Friday, July 1st, 2011
By Nancy Allen
Alum application history
State's report due later this summer will show if phosphorous levels were reduced
All of the alum is in Grand Lake but the success of the $3.4 million treatment isn't any clearer than the water.
"I'm excited that phase one of the alum project is wrapped up and I'm happy with how HAB handled the project," said Brian Miller, manager at Grand Lake St. Marys State Park. "But I want people to understand this project wasn't to end up with pristine, clear water. You don't see a real difference."
Science will be the true test of whether the treatment successfully reduced levels of phosphorous, the algae's main food source. That will be born out in a state report later this summer, said Scott Fletcher with the Ohio Department of Natural Resources.
Fletcher said Thursday that the project went smoothly and was completed on time.
"We're very pleased with how everything went considering we didn't even think we were going (to have the money) to do this until the end of February," he said.
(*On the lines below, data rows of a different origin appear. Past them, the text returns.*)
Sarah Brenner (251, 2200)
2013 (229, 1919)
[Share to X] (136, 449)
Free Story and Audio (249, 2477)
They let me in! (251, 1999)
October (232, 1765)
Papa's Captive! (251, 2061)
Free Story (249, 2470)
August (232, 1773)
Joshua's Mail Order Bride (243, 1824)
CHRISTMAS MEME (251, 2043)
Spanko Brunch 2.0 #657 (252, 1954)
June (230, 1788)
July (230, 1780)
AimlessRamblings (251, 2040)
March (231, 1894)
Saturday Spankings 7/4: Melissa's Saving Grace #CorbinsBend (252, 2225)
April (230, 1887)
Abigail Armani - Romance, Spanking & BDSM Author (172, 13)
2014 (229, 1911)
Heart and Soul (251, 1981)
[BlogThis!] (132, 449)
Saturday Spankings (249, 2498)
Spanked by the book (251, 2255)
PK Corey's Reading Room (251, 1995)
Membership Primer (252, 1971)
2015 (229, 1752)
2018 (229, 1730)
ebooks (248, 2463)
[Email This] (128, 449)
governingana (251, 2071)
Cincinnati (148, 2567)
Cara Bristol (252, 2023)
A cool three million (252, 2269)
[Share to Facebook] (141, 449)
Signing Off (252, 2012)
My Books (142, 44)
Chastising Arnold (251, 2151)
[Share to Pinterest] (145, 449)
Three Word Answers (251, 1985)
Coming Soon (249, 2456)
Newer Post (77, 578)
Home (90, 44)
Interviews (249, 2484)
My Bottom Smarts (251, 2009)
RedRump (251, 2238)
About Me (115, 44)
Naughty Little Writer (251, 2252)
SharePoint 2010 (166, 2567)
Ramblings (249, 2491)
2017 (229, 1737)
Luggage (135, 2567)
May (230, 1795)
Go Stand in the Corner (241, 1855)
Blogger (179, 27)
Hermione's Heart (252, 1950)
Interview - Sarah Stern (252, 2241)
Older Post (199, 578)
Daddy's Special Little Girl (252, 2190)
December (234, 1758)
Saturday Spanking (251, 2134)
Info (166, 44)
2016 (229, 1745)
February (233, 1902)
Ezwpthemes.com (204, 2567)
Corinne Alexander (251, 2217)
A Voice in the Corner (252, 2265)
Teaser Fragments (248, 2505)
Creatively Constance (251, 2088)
The state last year agreed an alum treatment was needed, but the funding wasn't identified until early this year. The money came from the Ohio EPA's Water Pollution Control Loan Fund. It will not need to be repaid.
The state hired HAB Aquatic Solutions, Lincoln, Neb., to do the treatment, which began June 2. It is the largest application of alum done in a body of water in the United States.
Two application boats made their last passes Thursday evening on the lake's east side. Trails of light colored floc - which forms when the phosphorous is stripped from the water and binds to the alum - trailed the boats.
John Holz of HAB said Thursday that the alum application has increased the clarity of the water six to eight inches in some areas. But clearer water isn't the goal, phosphorous reductions are, he said.
The treatment is deemed a short-term solution to the lake's algae problems. State officials have said ongoing, smaller-dosed treatments will be needed to keep blooms at bay while watershed farmers work to reduce manure and fertilizer runoff. Most of the nutrients that enter the 13,500-acre lake comes from farmland in the 58,000-acre watershed.
In all, 1.8 million gallons of aluminum sulfate (alum) and 900,000 gallons of sodium aluminate were put into the lake. Sodium aluminate is a buffering agent that keeps pH levels from fluctuating so fish aren't stressed and it helps reduce possible damage to boat hulls.
Crews worked 14 to 16 hour days to get the job done, even working a few nights after equipping the boats with lights.
It is hoped the treatment will be enough to stave off severe algae blooms this summer that have previously curtailed the lake's recreational usage and hurt the economy. Strict water quality advisories have been placed on the lake the last two years.
The state placed a public health advisory on the lake May 19 due to algae toxins. The advisory warns against wading in or swallowing the lake's water, but deems boating and fishing OK.
"We don't know if it's alum, but for whatever reason we're a far cry off than we were last year," said Miller, who added that toxin levels are holding steady. "It's exciting to think we can boat and we can still fish even though there is an advisory."
Jet skiers and boaters were using the lake Thursday, taking advantage of warm temperatures and sunny skies. A long row of people fishing and having picnics lined the shore along the West Bank near the alum treatment staging area, which will be dismantled starting Tuesday.
The alum treatment was scaled down from a $5 million project after snow melt and spring rains washed higher than usual amounts of phosphorous into the lake. The state applied a concentrated dose of alum to only the 4,900-acre center of the lake where phosphorous levels are highest instead of treating the entire 13,500-acre lake with a low dose.
Miller remained optimistic about the summer and the upcoming Fourth of July weekend.
"It's exciting to know we can still boat and fish and we're going to have Freedom Days with fireworks over the lake Saturday night," he said. "Our campground electric sites are completely full and the other sites will probably fill and we've been mowing and sprucing up ... we're excited and ready for this weekend to be here."